[The input Boundary: Start]

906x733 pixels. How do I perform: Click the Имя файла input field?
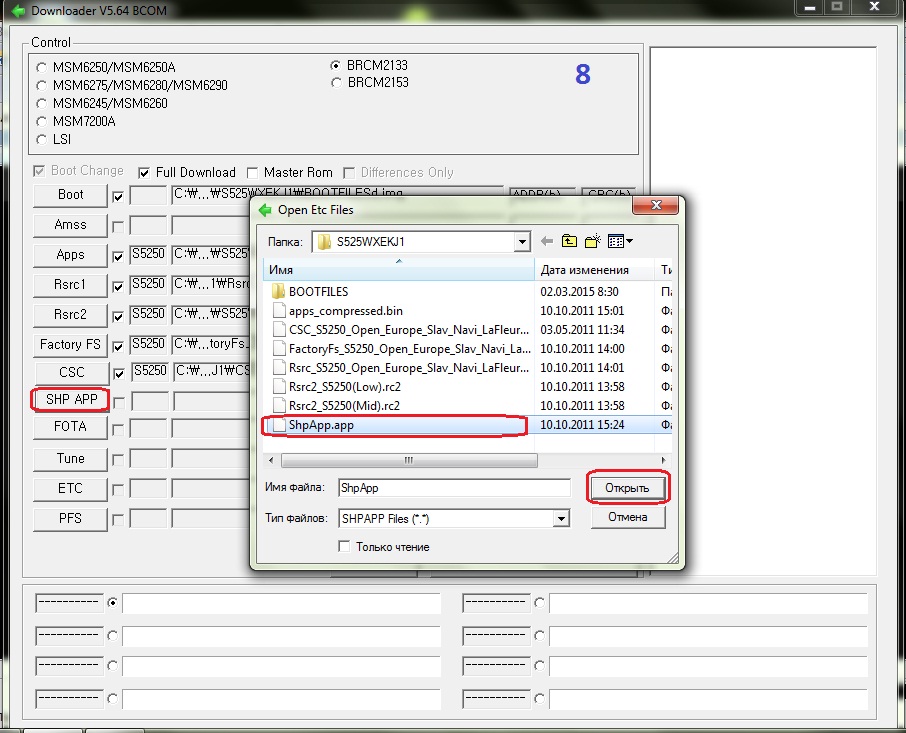[x=453, y=488]
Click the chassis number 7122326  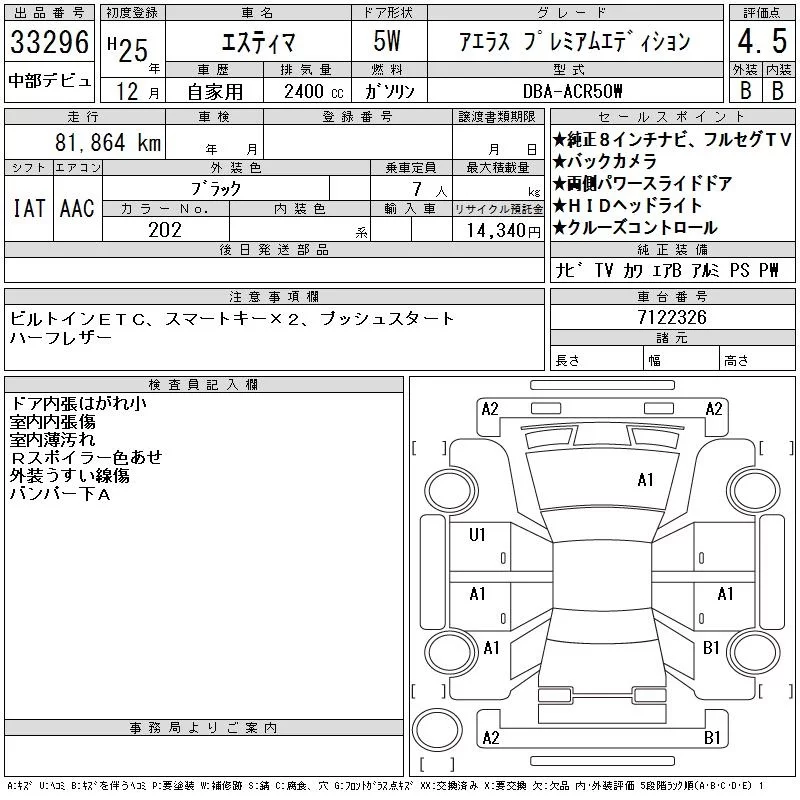[672, 318]
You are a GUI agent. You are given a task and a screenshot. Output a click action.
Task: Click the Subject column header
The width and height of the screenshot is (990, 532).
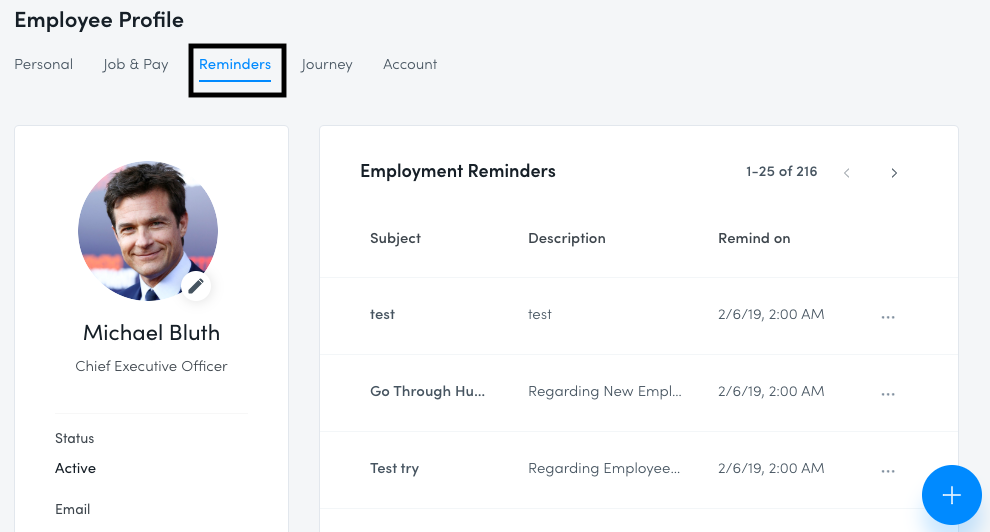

[The input Boundary: End]

* [Assigned task] Count the lines of these entries that hold the string "screenshot", and give only that number.

* [Task result] 2